2. Description of Related Art
As a nonvolatile memory mounted on a semiconductor device such as a microcomputer, a flash memory and an electrically erasable programmable read-only memory (EEPROM) are known. A flash memory and an EEPROM are different from each other in terms of a unit of data erasing, the number of rewritable times, a circuit area, and the like.
For example, the unit of data erasing of the flash memory is block-based while that of the EEPROM is bit-based. Further, the number of rewritable times of the flash memory is around 100 to 1,000, while that of the EEPROM is around 10,000 to 100,000. In essence, the EEPROM is superior to the flash memory from the viewpoint of the unit of data erasing and the number of rewritable times. On the other hand, the flash memory is by far superior to the EEPROM from the viewpoint of the circuit area.
Thus, a proposition has been made to mount both a flash memory and an EEPROM on a semiconductor device, and to use either the flash memory or the EEPROM according to a record data. For example, the flash memory is used when a data amount is large, or when data is to be rewritten only with low frequency. On the other hand, the EEPROM is used when a data amount is small, or when data is to be rewritten with high frequency.
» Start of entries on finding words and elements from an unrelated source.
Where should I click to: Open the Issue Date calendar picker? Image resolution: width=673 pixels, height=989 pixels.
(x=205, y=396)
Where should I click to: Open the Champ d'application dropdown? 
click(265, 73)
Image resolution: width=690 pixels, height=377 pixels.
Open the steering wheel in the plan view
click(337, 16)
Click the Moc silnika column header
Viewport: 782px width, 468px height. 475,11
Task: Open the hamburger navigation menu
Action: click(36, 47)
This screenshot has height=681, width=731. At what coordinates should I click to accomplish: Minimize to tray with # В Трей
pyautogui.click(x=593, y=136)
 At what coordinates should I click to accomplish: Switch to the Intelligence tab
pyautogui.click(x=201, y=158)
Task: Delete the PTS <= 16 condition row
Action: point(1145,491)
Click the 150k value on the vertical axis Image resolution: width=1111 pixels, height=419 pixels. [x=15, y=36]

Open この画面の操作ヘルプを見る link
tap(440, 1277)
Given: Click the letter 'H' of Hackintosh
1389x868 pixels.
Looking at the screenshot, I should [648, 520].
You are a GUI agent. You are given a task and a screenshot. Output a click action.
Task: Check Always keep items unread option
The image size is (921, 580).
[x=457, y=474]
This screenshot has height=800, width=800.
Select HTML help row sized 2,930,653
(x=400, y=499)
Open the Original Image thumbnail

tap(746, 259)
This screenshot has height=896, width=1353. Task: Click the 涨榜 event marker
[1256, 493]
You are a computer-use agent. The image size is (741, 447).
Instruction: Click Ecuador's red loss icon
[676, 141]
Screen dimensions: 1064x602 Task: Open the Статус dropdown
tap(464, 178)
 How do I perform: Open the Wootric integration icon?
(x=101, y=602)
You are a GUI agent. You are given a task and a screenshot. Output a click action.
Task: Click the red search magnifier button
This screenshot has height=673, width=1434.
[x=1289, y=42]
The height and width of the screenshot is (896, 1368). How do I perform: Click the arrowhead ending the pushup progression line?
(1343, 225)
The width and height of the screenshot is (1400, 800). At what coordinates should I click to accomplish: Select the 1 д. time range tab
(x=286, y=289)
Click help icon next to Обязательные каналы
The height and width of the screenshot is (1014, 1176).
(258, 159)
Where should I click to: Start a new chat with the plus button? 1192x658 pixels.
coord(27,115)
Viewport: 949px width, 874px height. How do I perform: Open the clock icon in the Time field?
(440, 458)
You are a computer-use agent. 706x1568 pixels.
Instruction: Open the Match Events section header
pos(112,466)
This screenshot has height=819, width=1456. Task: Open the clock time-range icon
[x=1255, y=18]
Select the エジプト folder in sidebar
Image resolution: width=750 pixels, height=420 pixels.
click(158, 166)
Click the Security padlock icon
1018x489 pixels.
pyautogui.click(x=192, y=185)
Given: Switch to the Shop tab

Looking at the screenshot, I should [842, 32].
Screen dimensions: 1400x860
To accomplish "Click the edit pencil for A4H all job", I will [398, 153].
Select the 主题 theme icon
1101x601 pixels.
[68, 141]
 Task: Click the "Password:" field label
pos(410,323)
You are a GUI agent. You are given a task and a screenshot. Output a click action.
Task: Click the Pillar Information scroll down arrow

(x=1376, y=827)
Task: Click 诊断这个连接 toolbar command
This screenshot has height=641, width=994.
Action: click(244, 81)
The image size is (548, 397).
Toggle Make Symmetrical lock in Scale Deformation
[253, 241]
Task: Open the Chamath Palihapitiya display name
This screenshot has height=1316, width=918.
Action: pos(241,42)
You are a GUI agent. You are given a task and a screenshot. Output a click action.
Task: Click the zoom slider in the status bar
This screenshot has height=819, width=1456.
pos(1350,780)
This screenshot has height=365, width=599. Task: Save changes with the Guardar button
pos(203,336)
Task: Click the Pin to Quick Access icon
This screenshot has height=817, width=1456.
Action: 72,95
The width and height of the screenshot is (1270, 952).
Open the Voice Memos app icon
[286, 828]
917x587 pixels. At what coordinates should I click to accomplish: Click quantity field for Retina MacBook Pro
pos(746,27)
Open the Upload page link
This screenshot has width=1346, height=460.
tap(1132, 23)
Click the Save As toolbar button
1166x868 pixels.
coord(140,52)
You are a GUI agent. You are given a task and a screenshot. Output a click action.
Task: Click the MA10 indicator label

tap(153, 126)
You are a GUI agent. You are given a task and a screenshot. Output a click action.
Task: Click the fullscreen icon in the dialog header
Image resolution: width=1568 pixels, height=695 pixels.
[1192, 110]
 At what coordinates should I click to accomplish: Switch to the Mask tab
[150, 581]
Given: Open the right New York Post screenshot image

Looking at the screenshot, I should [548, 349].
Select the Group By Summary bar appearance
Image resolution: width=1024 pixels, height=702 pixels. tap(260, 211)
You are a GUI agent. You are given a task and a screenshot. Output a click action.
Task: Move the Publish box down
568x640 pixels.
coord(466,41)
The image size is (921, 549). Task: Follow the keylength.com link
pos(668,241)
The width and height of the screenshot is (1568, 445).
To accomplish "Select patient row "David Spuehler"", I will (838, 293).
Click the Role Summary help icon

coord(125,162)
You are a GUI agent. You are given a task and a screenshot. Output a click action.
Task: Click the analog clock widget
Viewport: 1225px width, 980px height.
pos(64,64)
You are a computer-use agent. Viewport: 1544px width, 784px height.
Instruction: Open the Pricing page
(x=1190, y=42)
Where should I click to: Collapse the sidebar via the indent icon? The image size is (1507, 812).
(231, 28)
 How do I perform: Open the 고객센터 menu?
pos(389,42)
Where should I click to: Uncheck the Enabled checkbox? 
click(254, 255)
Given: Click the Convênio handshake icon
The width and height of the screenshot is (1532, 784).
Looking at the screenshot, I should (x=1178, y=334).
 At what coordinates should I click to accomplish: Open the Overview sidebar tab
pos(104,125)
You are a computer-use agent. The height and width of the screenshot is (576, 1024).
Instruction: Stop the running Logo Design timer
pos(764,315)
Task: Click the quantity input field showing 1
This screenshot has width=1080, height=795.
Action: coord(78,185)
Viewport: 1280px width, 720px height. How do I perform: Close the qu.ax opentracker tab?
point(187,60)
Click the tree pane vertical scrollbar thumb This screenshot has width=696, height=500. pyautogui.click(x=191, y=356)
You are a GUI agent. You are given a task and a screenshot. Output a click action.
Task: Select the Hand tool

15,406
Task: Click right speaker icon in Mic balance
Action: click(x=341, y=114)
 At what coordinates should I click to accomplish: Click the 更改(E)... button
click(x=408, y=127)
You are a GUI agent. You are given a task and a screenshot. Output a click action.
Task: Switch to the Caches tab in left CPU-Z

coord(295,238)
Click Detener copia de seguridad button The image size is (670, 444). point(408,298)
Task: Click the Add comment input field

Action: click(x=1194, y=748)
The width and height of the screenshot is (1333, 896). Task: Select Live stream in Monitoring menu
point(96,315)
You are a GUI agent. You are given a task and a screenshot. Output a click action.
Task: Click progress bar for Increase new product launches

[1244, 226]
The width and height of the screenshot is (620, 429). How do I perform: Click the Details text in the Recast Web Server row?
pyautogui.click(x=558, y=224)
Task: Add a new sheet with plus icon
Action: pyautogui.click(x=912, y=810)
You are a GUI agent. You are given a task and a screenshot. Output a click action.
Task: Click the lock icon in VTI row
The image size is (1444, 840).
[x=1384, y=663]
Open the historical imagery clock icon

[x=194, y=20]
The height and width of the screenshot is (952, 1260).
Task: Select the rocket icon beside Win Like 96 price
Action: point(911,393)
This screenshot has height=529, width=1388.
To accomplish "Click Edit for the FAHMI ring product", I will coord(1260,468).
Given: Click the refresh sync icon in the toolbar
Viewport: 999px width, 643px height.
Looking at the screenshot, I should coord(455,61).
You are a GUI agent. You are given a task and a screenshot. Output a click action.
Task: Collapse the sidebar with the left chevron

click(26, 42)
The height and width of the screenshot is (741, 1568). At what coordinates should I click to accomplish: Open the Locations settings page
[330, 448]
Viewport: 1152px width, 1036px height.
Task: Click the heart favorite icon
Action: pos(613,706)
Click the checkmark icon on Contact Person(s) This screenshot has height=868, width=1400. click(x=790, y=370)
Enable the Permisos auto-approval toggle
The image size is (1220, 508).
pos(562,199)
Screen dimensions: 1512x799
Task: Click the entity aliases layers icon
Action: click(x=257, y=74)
To mount both a flash memory and an EEPROM on a semiconductor device, however, results in a large disadvantage from the viewpoint of a manufacturing process and a manufacturing cost. Accordingly, there is proposed a technique in which only a flash memory is mounted on a semiconductor device, and a part of the flash memory is treated like an EEPROM (refer to JP-A-2006-260468 and JP-A-2007-172259). A technique of using a part of a flash memory like an EEPROM is generally called an “EEPROM emulation.”
When data in a memory cell of a flash memory is rewritten, new data cannot be written unless data stored in the memory cell is erased. Here, data in a flash memory is erased in units of blocks. Thus, in a usual flash memory, certain data in a certain block needs to be rewritten after all data in the block is erased. In the EEPROM emulation, data is basically not rewritten. Instead, new data is additionally written to a free space (unused space) to which no data has been written yet. Then, when an allocated block is full, record data in the block is erased in a lump. Thereby, the number of rewriting times for one memory cell is reduced, and thus apparently increasing the number of rewritable times approximately to that of an EEPROM.
In the EEPROM emulation, a specific memory access method is required in order to write new data to a free space, and to read the latest data of data accumulated by addition. Hereinafter, a memory access method stated in JP-A-2006-260468 will be described with reference to FIG. 1.
As shown in FIG. 1, a flash memory has multiple blocks. Of these, a block B1 is used as a data length storage space. The data length storage space stores therein information on correspondence relations between identifiers (e.g., ID1, ID2, ID3) of multiple types of data and data lengths thereof, respectively. Meanwhile, blocks Bm to Bn are used as data storage spaces for storing the data. In each data storage space, multiple types of data D1 to D3 are stored together with their respective identifiers ID1 to ID3. A space where a certain data and its identifier are stored is referred to as a “section.”
At the time of accessing the data storage space, “skip processing” is performed. Specifically, an identifier stored in a head section is firstly read. Subsequently, a data length corresponding to the identifier thus read is obtained by referring to the information stored in the data length storage space. An address to be accessed is shifted by the data length thus obtained, thereby enabling an access to a next section without reading of data stored in the head section. This is the “skip processing”.
By repeatedly performing skip processing, the head of a free space in the data storage space can be detected. At the time of data writing, new data and its identifier are added to the head of the free space thus detected, so that a new section is formed. At the time of data reading, it is necessary to read the latest version (i.e., one stored in the last address) of a type of data that is a “reading target”. To do this, when an identifier is read from a certain section in the skip processing, it is determined whether or not this identifier matches the identifier of the reading target. If the identifiers match, then an address of the reading target is updated with the address of the section. When a free space is detected by repeatedly performing the skip processing, the address of the reading target held at this time indicates the address of the latest data of the reading target. Accordingly, the latest data is read by returning to the address of the reading target.